-- Task input follows --

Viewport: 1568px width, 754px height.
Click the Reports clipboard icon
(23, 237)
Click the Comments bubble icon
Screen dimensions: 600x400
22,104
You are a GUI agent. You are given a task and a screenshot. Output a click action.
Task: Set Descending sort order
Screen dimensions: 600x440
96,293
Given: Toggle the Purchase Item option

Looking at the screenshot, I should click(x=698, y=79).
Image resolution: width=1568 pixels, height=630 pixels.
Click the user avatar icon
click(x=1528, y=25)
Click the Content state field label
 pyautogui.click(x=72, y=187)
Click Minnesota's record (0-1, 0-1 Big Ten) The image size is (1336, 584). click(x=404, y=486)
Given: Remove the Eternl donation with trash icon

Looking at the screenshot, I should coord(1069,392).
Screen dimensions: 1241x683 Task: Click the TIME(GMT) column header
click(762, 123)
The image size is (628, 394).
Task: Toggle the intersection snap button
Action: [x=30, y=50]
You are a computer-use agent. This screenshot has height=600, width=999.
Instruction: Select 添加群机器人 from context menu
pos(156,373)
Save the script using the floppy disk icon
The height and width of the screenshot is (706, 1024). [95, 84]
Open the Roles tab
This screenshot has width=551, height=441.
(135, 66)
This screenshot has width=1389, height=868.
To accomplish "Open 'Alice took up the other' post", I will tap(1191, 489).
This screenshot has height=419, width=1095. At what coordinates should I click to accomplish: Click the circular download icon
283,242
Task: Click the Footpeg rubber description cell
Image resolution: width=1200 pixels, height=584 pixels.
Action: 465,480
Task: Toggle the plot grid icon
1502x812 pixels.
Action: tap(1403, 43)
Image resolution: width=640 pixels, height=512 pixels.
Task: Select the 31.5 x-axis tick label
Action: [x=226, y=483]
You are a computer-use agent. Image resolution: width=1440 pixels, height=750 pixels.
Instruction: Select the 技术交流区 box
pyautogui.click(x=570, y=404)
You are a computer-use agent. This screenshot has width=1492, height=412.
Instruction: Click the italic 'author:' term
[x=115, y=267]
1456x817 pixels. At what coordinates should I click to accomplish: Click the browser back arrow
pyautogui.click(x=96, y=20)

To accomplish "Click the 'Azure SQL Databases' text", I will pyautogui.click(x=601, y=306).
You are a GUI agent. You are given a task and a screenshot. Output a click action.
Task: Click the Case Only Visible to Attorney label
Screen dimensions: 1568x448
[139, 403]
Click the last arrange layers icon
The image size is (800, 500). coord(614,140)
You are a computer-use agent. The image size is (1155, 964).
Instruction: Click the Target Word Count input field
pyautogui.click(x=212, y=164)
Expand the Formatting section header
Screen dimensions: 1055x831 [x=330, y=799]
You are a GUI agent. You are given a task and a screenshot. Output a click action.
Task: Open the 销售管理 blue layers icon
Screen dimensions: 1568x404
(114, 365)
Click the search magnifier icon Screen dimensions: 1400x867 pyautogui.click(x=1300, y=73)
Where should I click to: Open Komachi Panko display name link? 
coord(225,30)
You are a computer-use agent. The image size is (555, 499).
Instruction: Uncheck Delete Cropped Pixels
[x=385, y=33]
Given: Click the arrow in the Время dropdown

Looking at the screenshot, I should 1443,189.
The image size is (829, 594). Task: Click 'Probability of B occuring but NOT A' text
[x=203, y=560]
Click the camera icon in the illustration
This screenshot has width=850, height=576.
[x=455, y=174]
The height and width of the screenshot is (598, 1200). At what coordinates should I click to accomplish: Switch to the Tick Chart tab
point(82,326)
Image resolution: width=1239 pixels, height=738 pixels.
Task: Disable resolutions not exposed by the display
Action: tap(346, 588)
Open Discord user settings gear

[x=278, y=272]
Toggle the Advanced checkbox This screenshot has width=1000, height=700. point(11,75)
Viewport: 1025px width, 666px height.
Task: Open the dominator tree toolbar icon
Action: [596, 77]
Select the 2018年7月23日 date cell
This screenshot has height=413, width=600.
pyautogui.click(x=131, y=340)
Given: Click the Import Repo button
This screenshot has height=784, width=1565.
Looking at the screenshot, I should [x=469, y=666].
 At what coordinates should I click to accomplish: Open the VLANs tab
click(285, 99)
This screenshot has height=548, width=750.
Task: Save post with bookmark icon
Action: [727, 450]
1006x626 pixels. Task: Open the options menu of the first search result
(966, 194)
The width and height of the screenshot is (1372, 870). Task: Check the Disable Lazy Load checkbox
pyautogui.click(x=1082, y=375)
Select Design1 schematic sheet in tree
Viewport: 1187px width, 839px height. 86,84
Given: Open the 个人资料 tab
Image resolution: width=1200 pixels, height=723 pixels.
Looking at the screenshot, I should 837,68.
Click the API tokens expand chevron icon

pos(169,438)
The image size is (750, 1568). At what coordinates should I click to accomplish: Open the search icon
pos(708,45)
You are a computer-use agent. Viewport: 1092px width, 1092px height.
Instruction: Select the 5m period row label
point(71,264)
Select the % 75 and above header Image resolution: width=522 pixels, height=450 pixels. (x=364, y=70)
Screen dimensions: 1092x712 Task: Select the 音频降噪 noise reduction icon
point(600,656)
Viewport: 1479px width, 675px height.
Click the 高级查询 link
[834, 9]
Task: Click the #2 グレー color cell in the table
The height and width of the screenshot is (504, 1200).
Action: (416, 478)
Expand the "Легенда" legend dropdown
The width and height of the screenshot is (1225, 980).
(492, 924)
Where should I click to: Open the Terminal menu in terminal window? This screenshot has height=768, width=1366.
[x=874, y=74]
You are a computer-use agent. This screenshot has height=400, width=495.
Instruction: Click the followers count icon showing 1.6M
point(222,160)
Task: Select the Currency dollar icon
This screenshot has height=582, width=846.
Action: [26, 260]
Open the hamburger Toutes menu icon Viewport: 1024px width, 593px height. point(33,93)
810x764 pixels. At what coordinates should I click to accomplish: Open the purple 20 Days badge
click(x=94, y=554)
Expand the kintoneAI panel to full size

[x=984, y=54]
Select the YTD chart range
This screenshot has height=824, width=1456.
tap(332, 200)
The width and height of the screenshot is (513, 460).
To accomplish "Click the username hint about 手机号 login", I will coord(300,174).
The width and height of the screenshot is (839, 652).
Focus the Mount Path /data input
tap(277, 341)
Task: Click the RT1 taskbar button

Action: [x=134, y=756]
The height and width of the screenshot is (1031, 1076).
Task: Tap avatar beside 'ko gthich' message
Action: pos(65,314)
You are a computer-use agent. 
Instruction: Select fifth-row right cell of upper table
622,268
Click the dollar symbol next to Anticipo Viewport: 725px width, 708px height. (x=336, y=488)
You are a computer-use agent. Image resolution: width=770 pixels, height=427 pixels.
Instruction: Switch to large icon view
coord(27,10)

-- Task input concluded --

| What is expected |
Above are the records. Copy every line in them holding "dollar".

| Task response |
Task: Select the Currency dollar icon
Click the dollar symbol next to Anticipo Viewport: 725px width, 708px height. (x=336, y=488)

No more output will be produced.